One thing’s for sure: You’ll never discover truly great investments unless you actively look for them. Let’s discuss the ideal qualities of a perfect stock, then decide if Philip Morris International Inc. (NYSE:PM) fits the bill.

Philip Morris International Inc. (NYSE:PM)

The quest for perfection
Stocks that look great based on one factor may prove horrible elsewhere, making due diligence a crucial part of your investing research. The best stocks excel in many different areas, including these important factors:

Growth. Expanding businesses show healthy revenue growth. While past growth is no guarantee that revenue will keep rising, it’s certainly a better sign than a stagnant top line.

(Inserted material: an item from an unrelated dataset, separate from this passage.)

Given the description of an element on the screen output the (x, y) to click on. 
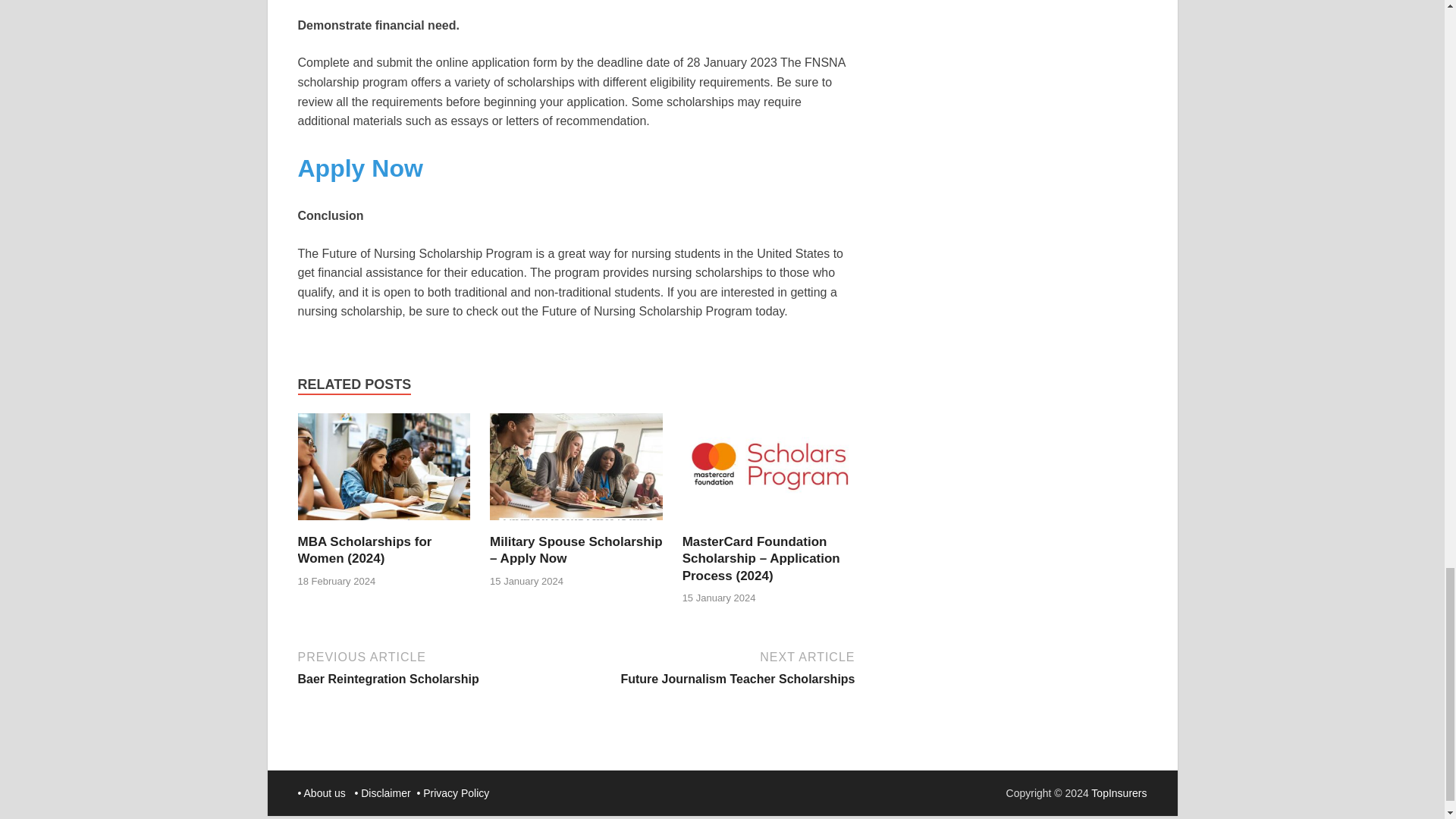
Apply Now (359, 167)
TopInsurers (1118, 793)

Margins. Higher sales mean nothing if a company can’t produce profits from them. Strong margins ensure that company can turn revenue into profit.

Balance sheet. At debt-laden companies, banks and bondholders compete with shareholders for management’s attention. Companies with strong balance sheets don’t have to worry about the distraction of debt.

Money-making opportunities. Return on equity helps measure how well a company is finding opportunities to turn its resources into profitable business endeavors.

Valuation. You can’t afford to pay too much for even the best companies. By using normalized figures, you can see how a stock’s simple earnings multiple fits into a longer-term context.

Dividends. For tangible proof of profits, a check to shareholders every three months can’t be beat. Companies with solid dividends and strong commitments to increasing payouts treat shareholders well.

With those factors in mind, let’s take a closer look at Philip Morris International Inc. (NYSE:PM).

Factor What We Want to See Actual Pass or Fail?
Growth 5-year annual revenue growth > 15% 6.6% Fail
1-year revenue growth > 12% 0.9% Fail
Margins Gross margin > 35% 66.9% Pass
Net margin > 15% 28% Pass
Balance sheet Debt to equity < 50% NM NM
Current ratio > 1.3 0.97 Fail
Opportunities Return on equity > 15% NM NM
Valuation Normalized P/E < 20 20.43 Fail
Dividends Current yield > 2% 3.6% Pass
5-year dividend growth > 10% 13.1% Pass
Total score 4 out of 8

Source: S&P Capital IQ. NM = not meaningful due to negative shareholder equity. Total score = number of passes. * Four-year growth rate.

Since we looked at Philip Morris International last year, the company has given up three points. Declining shareholder equity was responsible for part of the drop, but a big slowdown in growth, and rising valuations, also contributed. The stock has lagged behind the broader market, gaining just 5% over the past year.